Die ungewöhnliche Schnitzel-Diät am Vorabend, die Zverev nach seinem glatten Halbfinal-Erfolg gegen den Spanier Carlos Alcaraz launig angekündigt hatte, schien zu wirken, auch wenn Zverevs Freundin, die Schauspielerin Sophia Thomalla, wohl andere Sportlernahrung erwartet hätte. „Sophia sagt mir die ganze Zeit, wie kannst du die ganze Zeit so viel Schrott essen und noch so dünn sein? Ja, dafür bewege ich mich halt 18 Stunden am Tag auf dem Platz“, hatte Zverev von Frotzeleien mit seiner neuen Partnerin berichtet.

Guter Start bei Alexander Zverev

Zverev erwischte einen guten Start, brachte Tiafoe unter Druck und holte sich das frühe Break zum 3:1. Doch der 23 Jahre alte Außenseiter konterte beherzt, nahm dem Deutschen seinerseits den Aufschlag ab. Mit seinem emotionalen und teils spektakulären Spiel begeisterte Tiafoe die Zuschauer. Bei Zverev hingegen waren Lockerheit und Dominanz zunächst dahin.

Aber der Weltranglisten-Vierte behielt die Nerven. Vor allem auf seine Aufschlagstärke konnte er sich verlassen. Einen ersten Satzball nutzte Zverev noch nicht, dann profitierte er von einem Fehler der Nummer 49 der Weltrangliste.

Zverev genießt die Atmosphäre in der Wiener Stadthalle

Im zweiten Durchgang ließen dann die Kräfte bei Tiafoe nach. Der Amerikaner hatte sich durch die Qualifikation ins Hauptfeld gearbeitet. Im Halbfinale hatte er ein fast schon verlorenes Spiel gegen den Südtiroler Jannik Sinner noch gedreht. Auch im Endspiel rackerte Tiafoe zur Freude der mehr als 8000 Zuschauer, beide Spieler boten eine hochkarätige Show.

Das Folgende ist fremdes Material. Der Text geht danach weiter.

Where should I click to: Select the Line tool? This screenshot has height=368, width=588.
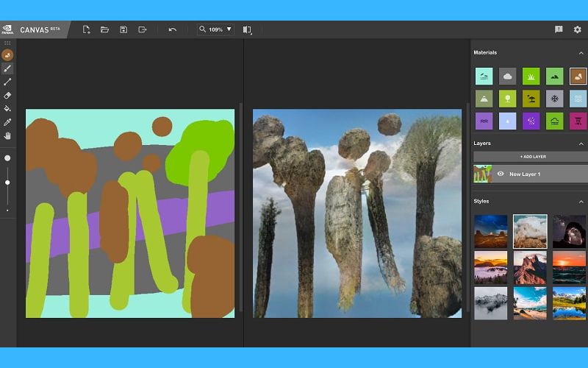(7, 82)
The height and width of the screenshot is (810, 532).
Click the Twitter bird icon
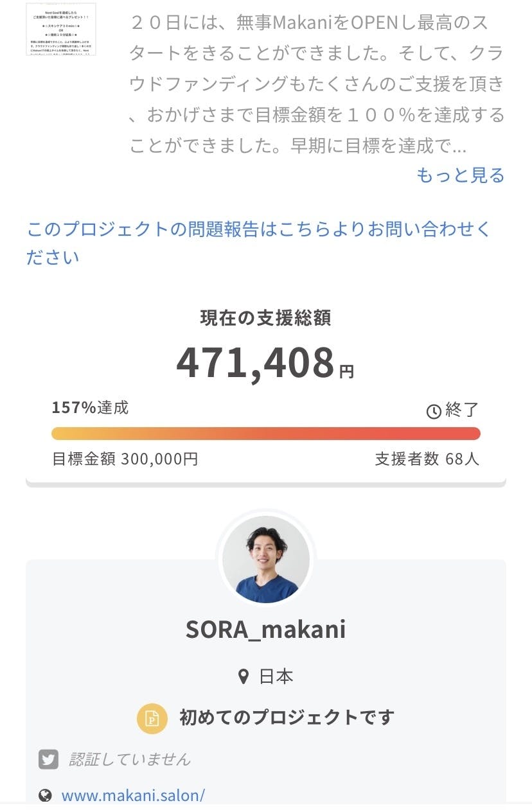click(48, 759)
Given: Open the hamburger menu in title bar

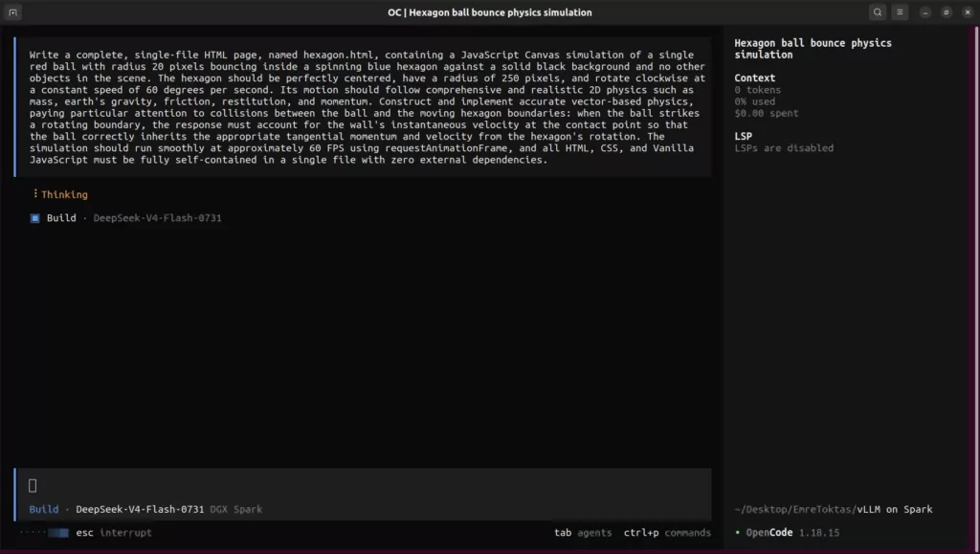Looking at the screenshot, I should 900,11.
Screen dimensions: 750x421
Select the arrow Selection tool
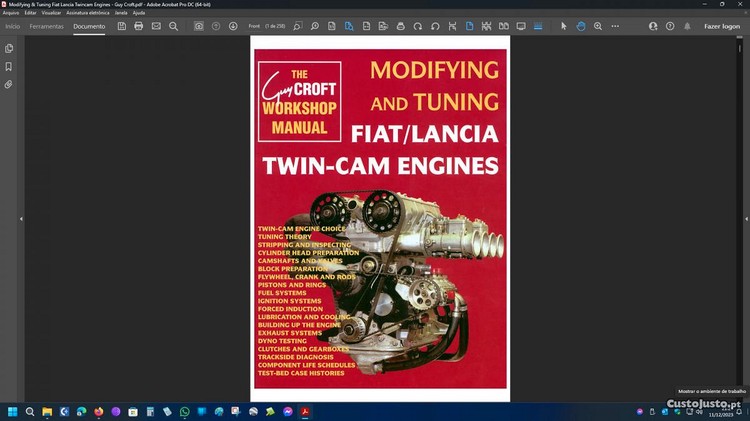click(563, 26)
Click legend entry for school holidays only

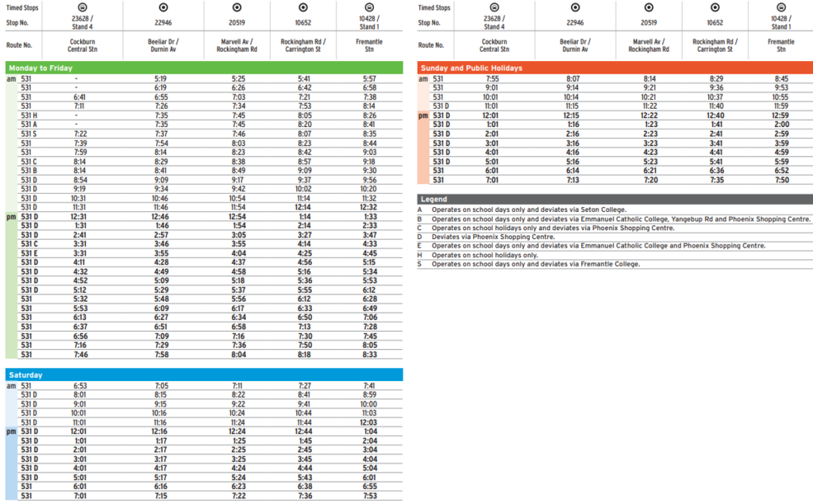484,256
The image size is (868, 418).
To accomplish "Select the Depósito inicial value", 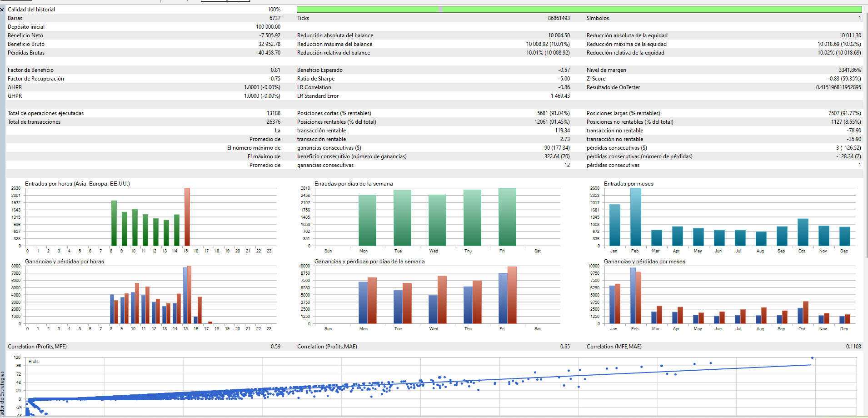I will click(268, 27).
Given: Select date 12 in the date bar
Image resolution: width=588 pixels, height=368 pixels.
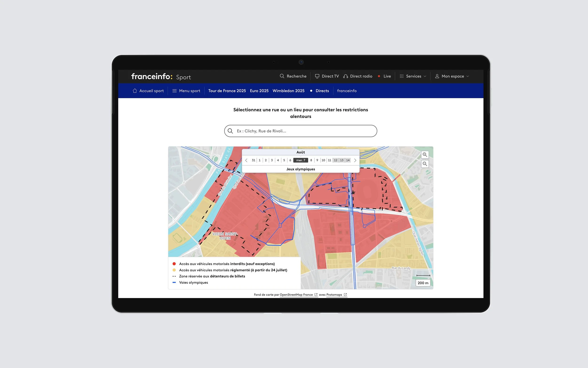Looking at the screenshot, I should pos(335,160).
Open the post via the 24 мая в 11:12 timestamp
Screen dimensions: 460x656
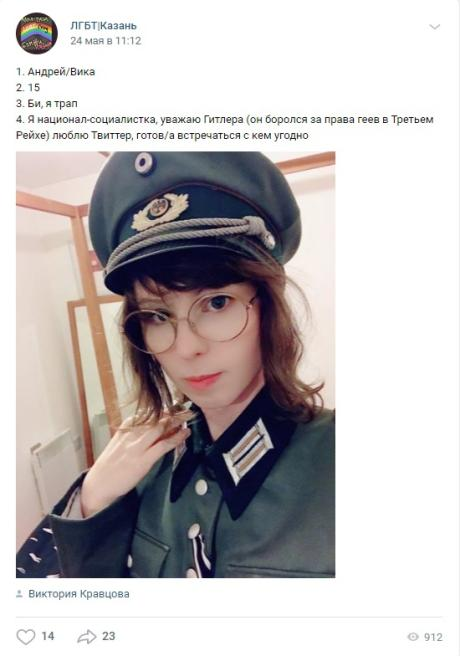(x=106, y=41)

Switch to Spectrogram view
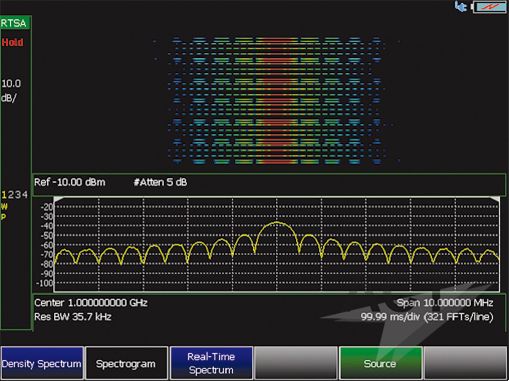(126, 363)
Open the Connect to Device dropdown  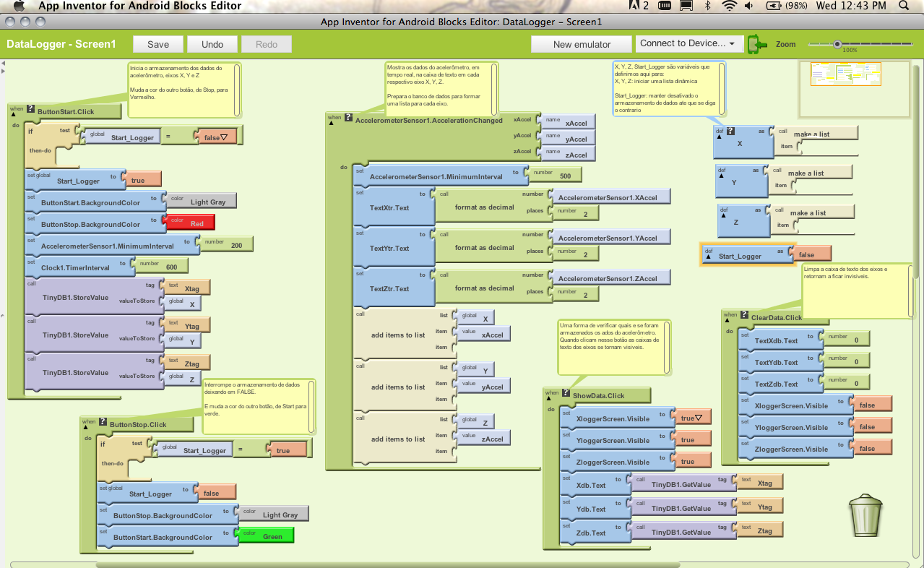pyautogui.click(x=687, y=43)
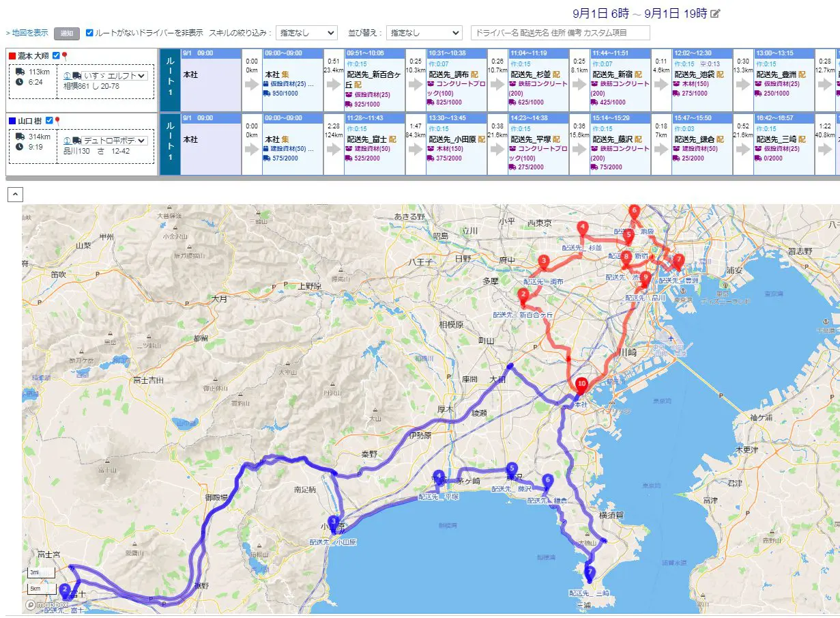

„Es macht mir einfach nach der Corona-Zeit wieder Spaß, im vollen Stadion zu spielen, etwas, das ich sehr vermisst habe. Ich brauche die Energie und bin auch auf dem Platz impulsiv“, sagte Zverev über die Atmosphäre in der Stadthalle.

Es war der sechste deutsche Turniersieg in Wien. Zuvor hatten schon Stich, Becker, Philipp Petzschner und zweimal Tommy Haas die Veranstaltung gewonnen. Zverev kassierte einen Scheck über 275.000 Euro. In Paris zählt er in dieser Form in den nächsten Tagen wieder zum Kreis der Favoriten. „Es kommen jetzt noch zwei Turniere, da will ich mich auch gut schlagen“, sagte Zverev.